Le deuxième axe est de réagir à l'avance technologique prise ou en passe d'être prise par la Chine.
Nous estimons que la législation française mise en place sur la 5G est adaptée. Il convient toutefois de rester attentif à l'évolution des risques sur l'ensemble du territoire européen. Tous les pays n'ont pas le même niveau d'expertise sur ces questions. La capacité de la France et de l'Europe à soutenir l'émergence d'acteurs alternatifs aux grands équipementiers non européens de cet écosystème est l'une des conditions sine qua non pour garantir notre souveraineté.
Notre septième recommandation concerne les batteries. Le règlement européen en préparation doit faire en sorte que nous résorbions le retard européen dans le domaine de la production de batteries en Europe et que nous édictions les mêmes obligations environnementales, élevées, à l'égard des batteries importées.
La huitième recommandation porte sur le domaine spatial, enjeu de souveraineté majeur. La France et l'Union européenne doivent agir pour préserver notre place dans ce domaine.
J'en viens à la digitalisation et l'internationalisation de la monnaie chinoise, qui doivent faire l'objet d'une attention particulière. La Chine vise à proposer une alternative au système de paiements bancaires internationaux Swift. La digitalisation et l'internationalisation du yuan et de l'euro sont des sujets encore sous-estimés du développement financier et économique mondial de court terme. Il y a là, à notre sens, un impensé regrettable au regard des enjeux, et nous recommandons d'encourager l'Union européenne à prendre à bras-le-corps les sujets de la digitalisation de l'euro et de son rôle dans le système monétaire international. L'Union européenne ne doit pas prendre plus de retard dans ce domaine.
J'ai assisté à un petit-déjeuner hier avec le diplomate Alexandre Orlov, qui expliquait que, entre autres sanctions, les Américains envisageaient d'exclure les Russes du système Swift. La réponse russe consiste à dire qu'ils intègreront le système chinois, rendant de facto la sanction inopérante.

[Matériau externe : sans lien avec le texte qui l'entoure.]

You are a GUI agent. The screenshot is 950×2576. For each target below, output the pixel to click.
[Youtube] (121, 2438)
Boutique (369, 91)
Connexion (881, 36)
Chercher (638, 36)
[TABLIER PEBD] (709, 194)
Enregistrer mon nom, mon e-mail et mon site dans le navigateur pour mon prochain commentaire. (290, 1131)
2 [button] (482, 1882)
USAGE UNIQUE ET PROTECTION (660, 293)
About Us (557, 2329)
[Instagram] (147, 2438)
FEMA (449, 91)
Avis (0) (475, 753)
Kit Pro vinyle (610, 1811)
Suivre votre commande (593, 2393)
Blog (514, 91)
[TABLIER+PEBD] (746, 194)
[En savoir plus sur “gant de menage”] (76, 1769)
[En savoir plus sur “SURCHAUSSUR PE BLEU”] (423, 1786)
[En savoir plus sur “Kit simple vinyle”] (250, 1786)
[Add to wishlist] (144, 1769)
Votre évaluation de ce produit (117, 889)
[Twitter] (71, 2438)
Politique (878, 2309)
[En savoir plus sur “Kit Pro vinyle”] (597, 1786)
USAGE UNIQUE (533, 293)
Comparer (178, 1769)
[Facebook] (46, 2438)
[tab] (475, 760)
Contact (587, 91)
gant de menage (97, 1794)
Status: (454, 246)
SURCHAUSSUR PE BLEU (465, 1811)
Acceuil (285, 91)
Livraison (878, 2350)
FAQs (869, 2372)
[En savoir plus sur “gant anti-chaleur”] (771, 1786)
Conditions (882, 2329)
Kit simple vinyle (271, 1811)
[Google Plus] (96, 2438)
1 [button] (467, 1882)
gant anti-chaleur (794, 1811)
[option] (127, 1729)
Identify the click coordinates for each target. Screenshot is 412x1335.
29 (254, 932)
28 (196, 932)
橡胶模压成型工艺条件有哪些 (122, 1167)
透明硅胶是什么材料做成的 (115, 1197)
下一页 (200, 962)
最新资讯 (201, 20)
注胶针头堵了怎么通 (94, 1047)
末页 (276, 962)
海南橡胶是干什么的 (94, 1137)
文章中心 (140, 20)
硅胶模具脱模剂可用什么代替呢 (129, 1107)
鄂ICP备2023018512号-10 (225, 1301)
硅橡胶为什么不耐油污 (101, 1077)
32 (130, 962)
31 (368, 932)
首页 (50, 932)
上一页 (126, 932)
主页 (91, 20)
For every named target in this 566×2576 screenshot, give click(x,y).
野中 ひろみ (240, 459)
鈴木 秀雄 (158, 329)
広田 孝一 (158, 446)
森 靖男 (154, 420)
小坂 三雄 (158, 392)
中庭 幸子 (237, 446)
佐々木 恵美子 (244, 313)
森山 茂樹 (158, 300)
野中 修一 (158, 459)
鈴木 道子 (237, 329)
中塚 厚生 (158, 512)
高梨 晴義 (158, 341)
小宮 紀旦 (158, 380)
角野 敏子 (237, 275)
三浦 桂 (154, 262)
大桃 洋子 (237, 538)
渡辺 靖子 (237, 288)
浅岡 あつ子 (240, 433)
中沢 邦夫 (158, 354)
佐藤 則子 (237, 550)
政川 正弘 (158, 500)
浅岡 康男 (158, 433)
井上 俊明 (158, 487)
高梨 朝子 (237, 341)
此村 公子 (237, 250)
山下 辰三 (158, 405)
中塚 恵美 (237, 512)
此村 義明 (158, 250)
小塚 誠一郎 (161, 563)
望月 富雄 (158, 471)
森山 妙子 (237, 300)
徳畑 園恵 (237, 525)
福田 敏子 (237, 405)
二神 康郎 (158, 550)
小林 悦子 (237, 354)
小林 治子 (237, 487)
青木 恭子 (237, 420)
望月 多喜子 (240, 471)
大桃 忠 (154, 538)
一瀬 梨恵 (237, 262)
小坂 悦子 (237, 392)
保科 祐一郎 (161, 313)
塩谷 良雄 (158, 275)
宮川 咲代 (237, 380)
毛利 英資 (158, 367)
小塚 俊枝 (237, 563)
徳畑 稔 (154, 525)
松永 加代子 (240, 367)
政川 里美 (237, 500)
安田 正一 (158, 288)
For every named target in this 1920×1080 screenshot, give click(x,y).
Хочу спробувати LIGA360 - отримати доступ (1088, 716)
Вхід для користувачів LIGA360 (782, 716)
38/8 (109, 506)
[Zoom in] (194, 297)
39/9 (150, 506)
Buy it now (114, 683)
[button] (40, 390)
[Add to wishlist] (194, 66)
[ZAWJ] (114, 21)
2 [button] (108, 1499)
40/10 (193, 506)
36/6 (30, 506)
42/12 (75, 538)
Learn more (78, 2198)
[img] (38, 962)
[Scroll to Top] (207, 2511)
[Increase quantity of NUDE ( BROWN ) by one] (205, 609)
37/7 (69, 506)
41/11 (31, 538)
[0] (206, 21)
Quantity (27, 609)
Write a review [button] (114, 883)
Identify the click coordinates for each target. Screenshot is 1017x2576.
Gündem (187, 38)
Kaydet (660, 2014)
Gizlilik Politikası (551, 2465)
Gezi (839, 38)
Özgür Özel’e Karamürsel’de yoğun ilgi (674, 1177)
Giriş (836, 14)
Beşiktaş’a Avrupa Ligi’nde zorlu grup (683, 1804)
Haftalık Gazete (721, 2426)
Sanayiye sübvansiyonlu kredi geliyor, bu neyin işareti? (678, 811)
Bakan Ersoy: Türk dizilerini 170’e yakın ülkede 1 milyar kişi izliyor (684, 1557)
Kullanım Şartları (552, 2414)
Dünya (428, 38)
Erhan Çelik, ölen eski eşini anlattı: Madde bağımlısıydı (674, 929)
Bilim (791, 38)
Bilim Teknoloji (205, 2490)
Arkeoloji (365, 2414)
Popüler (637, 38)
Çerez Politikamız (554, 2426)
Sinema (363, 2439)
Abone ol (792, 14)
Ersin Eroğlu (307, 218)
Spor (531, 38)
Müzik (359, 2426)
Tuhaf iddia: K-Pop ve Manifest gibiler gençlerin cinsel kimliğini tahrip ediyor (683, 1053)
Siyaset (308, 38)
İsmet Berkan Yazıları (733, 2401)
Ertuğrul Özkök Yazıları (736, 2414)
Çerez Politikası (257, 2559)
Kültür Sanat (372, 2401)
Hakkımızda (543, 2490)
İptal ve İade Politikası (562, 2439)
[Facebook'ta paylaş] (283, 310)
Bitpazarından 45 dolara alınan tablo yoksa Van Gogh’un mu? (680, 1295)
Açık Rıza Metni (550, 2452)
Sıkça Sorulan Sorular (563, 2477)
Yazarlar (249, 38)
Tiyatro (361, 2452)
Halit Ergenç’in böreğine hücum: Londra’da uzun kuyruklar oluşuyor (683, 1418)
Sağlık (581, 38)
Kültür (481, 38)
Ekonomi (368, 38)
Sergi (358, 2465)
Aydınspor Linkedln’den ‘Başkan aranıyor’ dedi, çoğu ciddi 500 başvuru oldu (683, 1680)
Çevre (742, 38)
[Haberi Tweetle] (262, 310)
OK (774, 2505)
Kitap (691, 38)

Le troisième axe consiste à définir une stratégie géopolitique européenne tenant compte de l'accession prochaine de la Chine au statut de première puissance mondiale.
S'agissant de la boussole stratégique européenne et de la stratégie européenne dans l'Indopacifique, nous recommandons que la France joue un rôle moteur, lorsqu'elle assumera la présidence du Conseil de l'Union européenne. L'Organisation du traité de l'Atlantique Nord (OTAN) doit être rééquilibrée politiquement et ne doit pas s'organiser uniquement autour de la rivalité sino-américaine, mais bien pourvoir à la défense euro-atlantique.
Enfin, l'Union européenne doit s'affirmer comme une puissance géostratégique stabilisatrice. Pour cela, elle doit étudier les moyens de développer son régime de sanctions politiques comme économiques et envisager cet outil de puissance sous toutes ses facettes : sanctions, droit extraterritorial européen, contrôle des exportations, notamment pour ce qui concerne les technologies de rupture, la lutte contre la corruption et le contrôle des investissements. Nous sommes extrêmement fermes sur ce point.
L'Union européenne comme la France doivent également continuer de mener un dialogue de haut niveau lucide et exigeant avec la Chine, sur les sujets qui constituent désormais les lignes rouges de la politique étrangère chinoise : le Tibet, Hong Kong, Taïwan, le traitement des minorités musulmanes du Xinjiang, la liberté de navigation, y compris en mer de Chine, les droits de l'homme. Il est indispensable que les États membres de l'Union européenne veillent à leur unité sur ces sujets.
Last but not least, le quatrième axe est de trouver le chemin d'une relation commerciale équitable avec la Chine.
Des efforts doivent être déployés pour mieux l'arrimer aux bonnes pratiques de l'Organisation mondiale du commerce (OMC) et de l'Organisation de coopération et de développement économiques (OCDE). Je ne ferai qu'évoquer le sujet pourtant majeur du statut de pays en développement dont la Chine continue de bénéficier à l'OMC, alors qu'elle n'en a manifestement plus les attributs. Au-delà, il nous paraît nécessaire de soutenir l'adhésion de la Chine à l'accord plurilatéral sur les marchés publics de l'OMC, sous réserve que ne soient pas exclus de son champ d'application les provinces et les universités chinoises ni les projets développés dans le cadre de la politique chinoise des nouvelles routes de la soie.
L'AGI étant gelé, nous devons, sans céder en rien sur la défense des droits de l'homme, parvenir à mettre en oeuvre des relations commerciales équitables, équilibrées et transparentes. Nous recommandons d'examiner comment s'appliqueront aux entreprises européennes les lois chinoises sur le contrôle des exportations et sur la cybersécurité, et, le cas échéant, de porter ces questions devant les instances multilatérales.
Enfin, il est nécessaire de renforcer la transparence des marchés chinois, afin d'établir un environnement prévisible pour les entreprises européennes.
La naïveté n'est plus de mise face à la puissance chinoise en Europe. Nous avons constaté la mobilisation de nos interlocuteurs européens, à tous les niveaux.